Reading the article confirms that feeling. Video, Social and Mobile are not
goals, and Yahoo needs a goal.

Facebook's goal isn't 'social', it's to keep people connected (or something
like that).

The goal of YouTube is to 'share videos', and if you look at what YouTube
actually does well, it is that.

Google of course organizes the worlds information.

Could Yahoo! keep people informed? Entertain people with knowledge?

Just saying "we're a content/marketing/media/something" is where Bartz failed.
As has been said many times before, people don't know what Yahoo! is trying to
do or be. Video, Social and Mobile doesn't really help either.

Yahoo! needs to find it's purpose. If you don't have a reason for being, you
shouldn't be in business.

------
dotcoma
>Yahoo Sports, Yahoo News, Yahoo Tech, Yahoo Women, Yahoo Kids, Yahoo Travel
and Yahoo Seniors should be video-based, social and mobile content hubs.

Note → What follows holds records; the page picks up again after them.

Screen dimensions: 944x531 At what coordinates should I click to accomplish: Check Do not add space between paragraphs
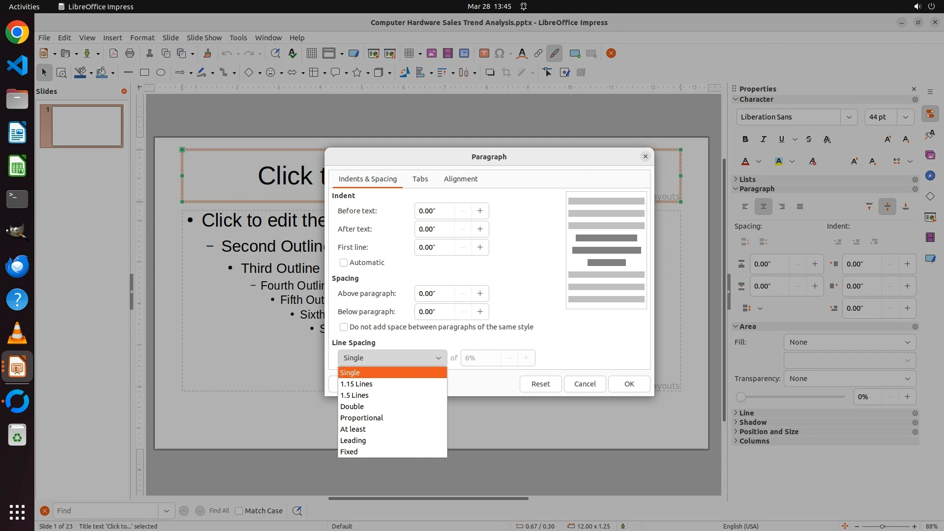coord(344,327)
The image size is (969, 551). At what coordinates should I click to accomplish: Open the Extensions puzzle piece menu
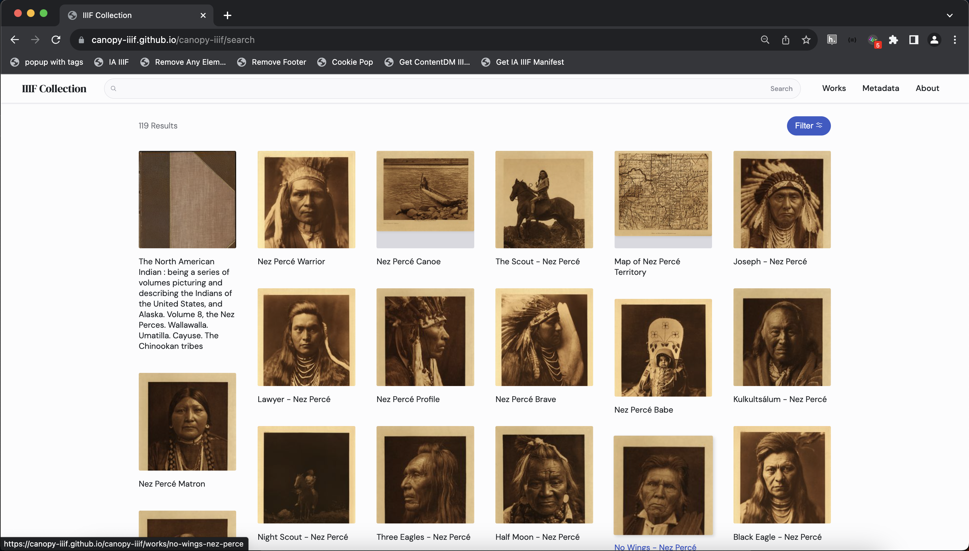[893, 40]
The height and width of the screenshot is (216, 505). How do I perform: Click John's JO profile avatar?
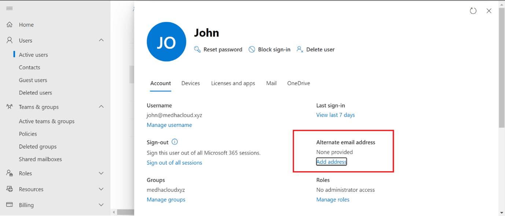point(166,42)
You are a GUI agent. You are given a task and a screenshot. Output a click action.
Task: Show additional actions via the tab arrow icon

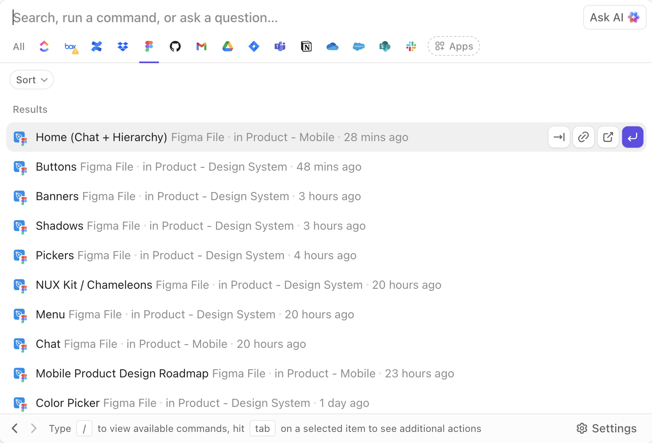click(559, 137)
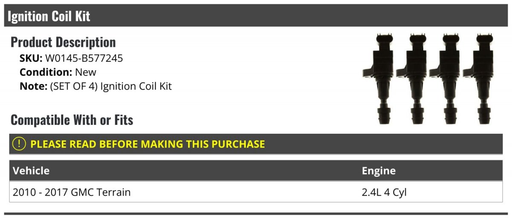Click the yellow exclamation warning icon
512x219 pixels.
19,144
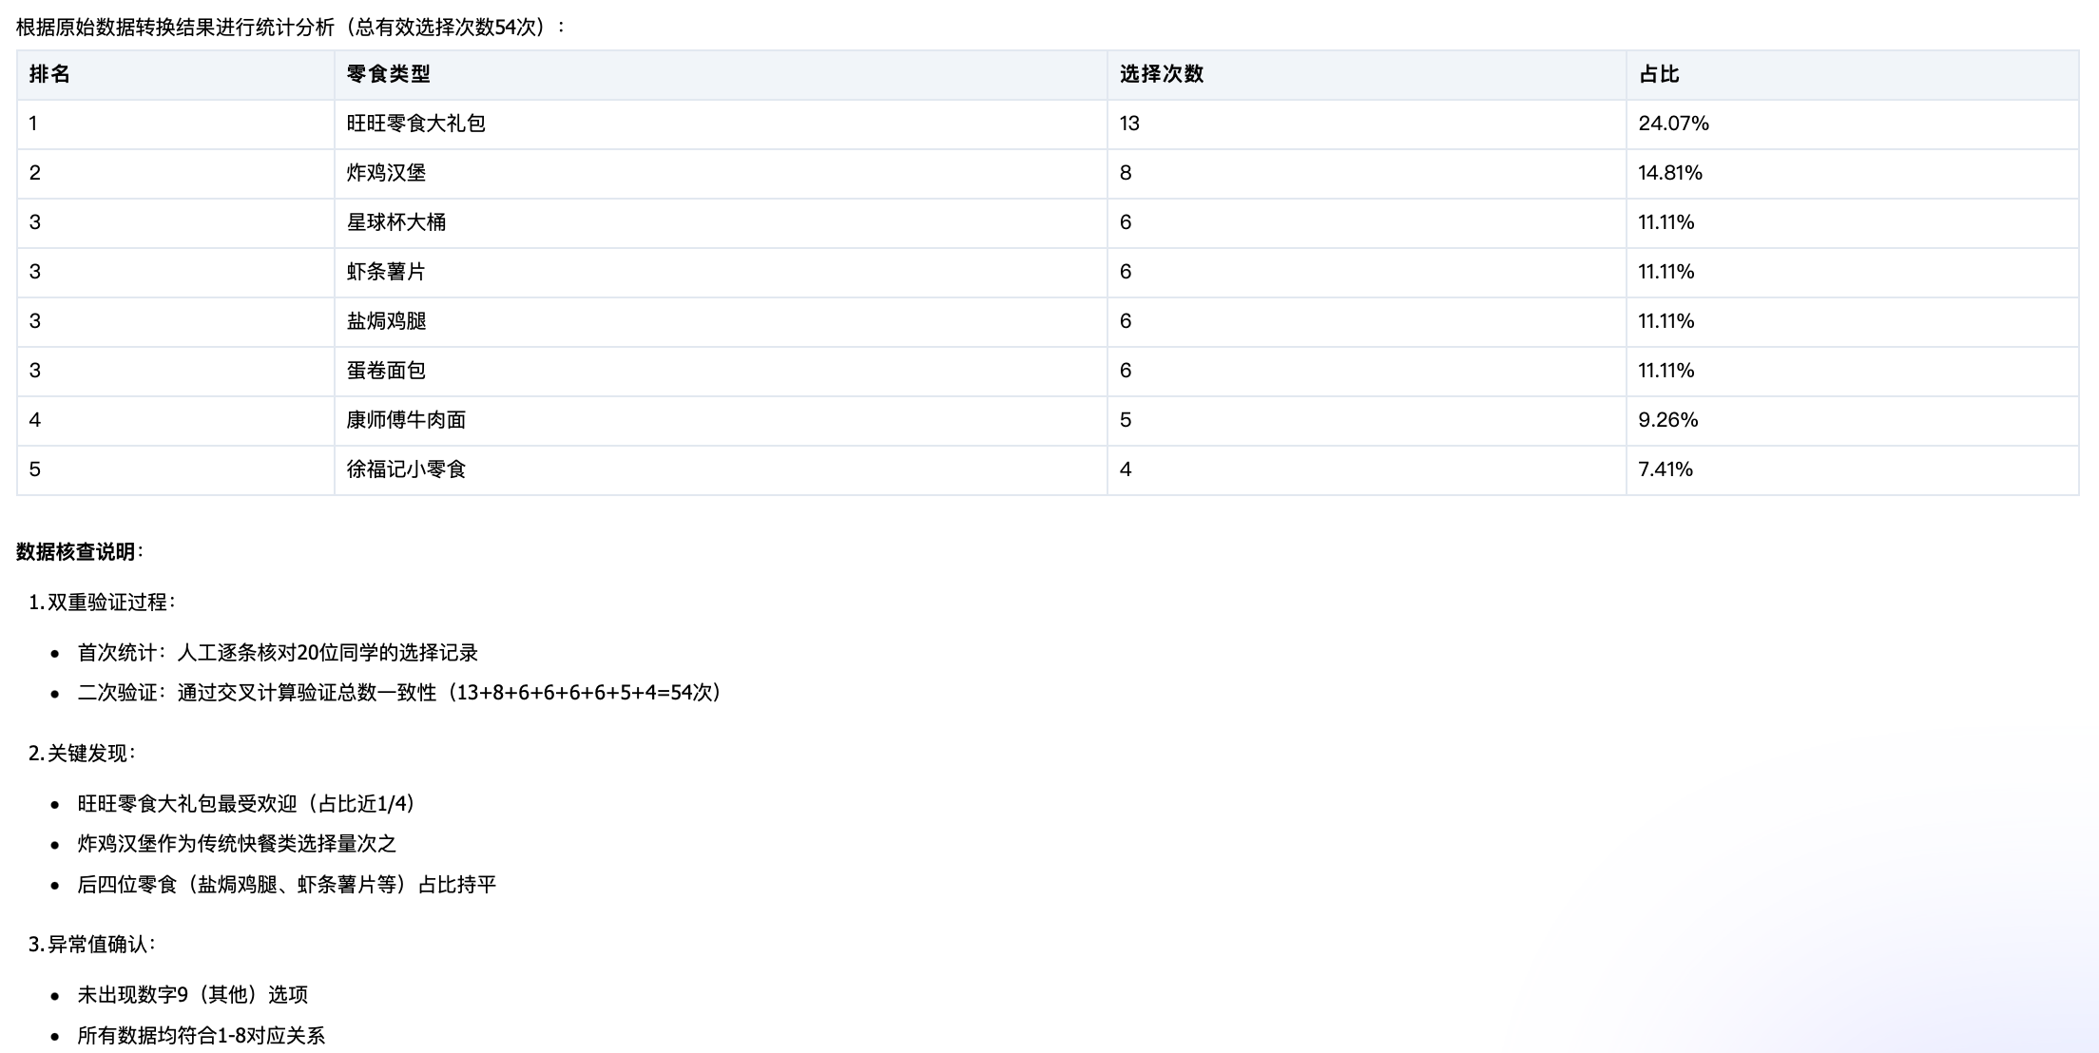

Which is to say that Yahoo! should become a content hub.

Agreed.

What I doubt they can do, instead, is steal the #1 spot in neither Video
(YouTube), Social (Facebook) or Mobile (probably Facebook).

------
dmk23
The best quote from the article:

"This is what boards need to learn: top slot = product person, second slot =
operations person. Not the other way around."